I woke up Thursday morning with a heart on my eyeball.  Apparently, I’m that much in love.

Sarah

Manfriend gave me a hot pink Snuggie for Valentine’s Day.  This is not a joke.

“But know this,” I said, carrying the hot pink box, which he’d wrapped in a hot pink gift bag with hot pink tissue paper.  “When someday I’m wearing it, and you find yourself thinking, ‘Good goo, Sarah does not look attractive right now,’ you need to remember—you bought this for me.”

Fortunately, Manfriend laughed.  “I’ll think of you the way men sometimes think of their pregnant wives,” Manfriend said.  “’She might not look great, but she’s attractive to me because I did this to her.’”

Manfriend gave me the Snuggie because I hate being cold, it turns out.  This is a new phenomenon.  I don’t remember in years past making decisions not to do things because they would be cold.  Now, it is an almost daily occurrence.  For instance, sometimes I do not go into my bedroom.  Too cold.

Manfriend also wanted to buy me an electric blanket, about which I had once been wistful.  But apparently, the two-week snowpocalypse had depleted northern Virginia’s supply of electric blankets.

Also, snow boots.  That’s how I ended up buying overpriced hiking boots (but waterproof! and ankle high!) from REI at 6 pm on Saturday night, an hour after Manfriend was supposed to pick me up for the beginning of our Valentine’s Day celebration.  Don’t worry—he was late too.  See electric blanket notes above.

And I was totally glad for my waterproof! ankle high! hiking boots when Manfriend and I finally (9:17 pm) hit our Valentine’s Day destination—the Iwo Jima memorial.  A picturesque location, totally on the top of a hill and, at present, 100% covered in snow.  Which the National Park Service had made no effort to clear away.  Also, there was no meaningful light.

As Manfriend led the way through the snow in the dark over the rise, I followed thinking, “He knows I hate to be cold.  He knows I hate to be cold.”  I tried not to fall.  I fell once.  Caught myself with one hand in one cotton glove.  “Ouch,” I said, louder than I needed to.

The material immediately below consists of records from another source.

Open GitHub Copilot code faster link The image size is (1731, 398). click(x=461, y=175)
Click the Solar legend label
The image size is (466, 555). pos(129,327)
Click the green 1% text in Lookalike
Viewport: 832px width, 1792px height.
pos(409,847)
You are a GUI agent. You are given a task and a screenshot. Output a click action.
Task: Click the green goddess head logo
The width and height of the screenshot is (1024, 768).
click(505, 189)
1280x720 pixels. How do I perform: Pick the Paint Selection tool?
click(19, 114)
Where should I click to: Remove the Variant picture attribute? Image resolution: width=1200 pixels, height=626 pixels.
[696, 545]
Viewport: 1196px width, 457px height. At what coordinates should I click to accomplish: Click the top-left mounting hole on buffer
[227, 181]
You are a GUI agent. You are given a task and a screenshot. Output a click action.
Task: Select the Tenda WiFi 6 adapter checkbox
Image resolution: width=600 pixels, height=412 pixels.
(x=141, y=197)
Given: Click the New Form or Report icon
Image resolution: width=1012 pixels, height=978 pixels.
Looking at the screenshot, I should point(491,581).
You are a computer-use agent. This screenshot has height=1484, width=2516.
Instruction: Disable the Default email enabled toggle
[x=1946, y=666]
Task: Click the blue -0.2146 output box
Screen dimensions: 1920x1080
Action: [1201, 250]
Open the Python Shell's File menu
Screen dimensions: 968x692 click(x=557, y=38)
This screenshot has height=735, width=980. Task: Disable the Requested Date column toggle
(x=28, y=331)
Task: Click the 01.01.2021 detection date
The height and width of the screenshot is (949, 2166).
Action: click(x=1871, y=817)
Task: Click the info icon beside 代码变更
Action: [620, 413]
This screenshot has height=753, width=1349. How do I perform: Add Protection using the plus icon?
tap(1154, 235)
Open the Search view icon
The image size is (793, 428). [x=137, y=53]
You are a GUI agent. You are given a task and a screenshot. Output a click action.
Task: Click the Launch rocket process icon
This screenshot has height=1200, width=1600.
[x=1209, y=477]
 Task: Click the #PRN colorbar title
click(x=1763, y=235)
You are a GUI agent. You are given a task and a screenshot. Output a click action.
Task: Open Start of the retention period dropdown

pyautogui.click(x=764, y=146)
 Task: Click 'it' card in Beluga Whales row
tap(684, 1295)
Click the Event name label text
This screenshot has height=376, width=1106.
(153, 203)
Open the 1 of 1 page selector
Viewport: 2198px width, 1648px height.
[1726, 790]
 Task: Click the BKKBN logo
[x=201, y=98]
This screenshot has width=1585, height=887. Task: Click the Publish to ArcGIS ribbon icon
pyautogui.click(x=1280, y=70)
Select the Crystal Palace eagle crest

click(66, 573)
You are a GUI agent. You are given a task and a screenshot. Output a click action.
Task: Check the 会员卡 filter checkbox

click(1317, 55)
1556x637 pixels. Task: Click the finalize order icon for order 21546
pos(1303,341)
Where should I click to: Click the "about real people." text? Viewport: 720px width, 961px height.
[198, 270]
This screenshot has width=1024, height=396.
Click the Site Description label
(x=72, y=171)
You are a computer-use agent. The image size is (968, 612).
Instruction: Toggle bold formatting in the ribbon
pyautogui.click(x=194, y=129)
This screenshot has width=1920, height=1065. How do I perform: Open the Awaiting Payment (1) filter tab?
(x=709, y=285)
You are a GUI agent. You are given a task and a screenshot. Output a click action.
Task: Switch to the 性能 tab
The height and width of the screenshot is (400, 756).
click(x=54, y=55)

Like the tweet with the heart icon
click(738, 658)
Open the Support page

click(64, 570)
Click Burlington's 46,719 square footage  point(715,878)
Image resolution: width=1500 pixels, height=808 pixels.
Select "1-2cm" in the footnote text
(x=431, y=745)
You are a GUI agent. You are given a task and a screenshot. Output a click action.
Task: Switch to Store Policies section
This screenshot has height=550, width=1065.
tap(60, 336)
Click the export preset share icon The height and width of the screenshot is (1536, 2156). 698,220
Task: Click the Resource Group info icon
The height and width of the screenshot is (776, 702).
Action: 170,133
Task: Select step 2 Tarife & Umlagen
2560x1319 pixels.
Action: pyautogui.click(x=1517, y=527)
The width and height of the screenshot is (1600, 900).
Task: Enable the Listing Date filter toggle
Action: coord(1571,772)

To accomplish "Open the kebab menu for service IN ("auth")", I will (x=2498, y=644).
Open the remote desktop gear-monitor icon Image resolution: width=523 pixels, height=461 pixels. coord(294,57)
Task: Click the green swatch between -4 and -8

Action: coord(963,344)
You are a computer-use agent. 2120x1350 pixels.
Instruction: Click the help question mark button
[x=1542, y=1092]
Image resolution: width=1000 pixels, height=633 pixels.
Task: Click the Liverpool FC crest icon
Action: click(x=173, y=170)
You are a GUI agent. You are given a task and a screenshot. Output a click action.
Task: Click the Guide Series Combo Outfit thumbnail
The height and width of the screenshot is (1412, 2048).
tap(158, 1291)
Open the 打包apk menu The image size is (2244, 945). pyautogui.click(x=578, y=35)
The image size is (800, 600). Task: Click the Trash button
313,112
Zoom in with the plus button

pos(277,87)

Manfriend reached a feline-shaped statue and threw his stuff on the back of the cat.  Then he spread a tarp and then a blanket on the snow.  “We’re going to eat here!” he said.  I looked at the distant lights of the Washington Memorial and the Capitol.  The wind made my eyes sting, and I turned away.  I put a sweatshirt on over my wool coat.

We sat with our backs against the cat statue.  We ate salads we’d gotten take-out from a fancy local restaurant.  I put on a second pair of gloves.  By the time we made hot chocolate with water Manfriend had boiled at home, it was only warmish chocolate, and the powder stayed filmy and chunky.  We stirred our mugs with butter knives.  I licked my butter knife clean.

Manfriend and I sat there in the cold, under the blankets he’d brought, over the blankets he’d brought, lit only by the glow of Manfriend’s laptop screen.  He’d compiled a playlist, which I noticed he’d titled “Valentine’s Day.”  I cradled my Snuggie box in my arms and leaned my head on Manfriend’s shoulder.  He leaned his head on mine.

“It’s sort of the theme for the evening,” he said.  “I wanted to make you warm.  I know you hate to be cold.”

* * * * *

I’ve been trying to figure out what Valentine’s Day means for couples like Manfriend and me who aren’t married and who have decided to save for marriage the vast majority of physical intimacies.  What is romance but a warm prelude to fluttering curtains cue the music?  What is Valentine’s Day but romance?  Is it about telling each other why we love each other?  Sounds fun, though (a) frankly, we do that pretty much every day, and (b) it does feel a little narcissistic.  I LOVE US.

Is it about gift giving?  Like both Christmas and birthdays?  Boo.

Is it about chocolate?

Yes.

I don’t have a true answer yet.  But as I went to sleep Saturday night, I remember thinking that I had trusted Manfriend to lead the evening.  An evening only for me, just for me, for no one else but me.  And he had done it.

He had invited me to trust him to love me.  I had trusted him, and he’d loved me.  Romance = trust validated.

* * * * *

Let’s not pretend I didn’t write this post about Valentine’s Day just so I could put up a picture of my eye with a naturally occurring blood heart in it.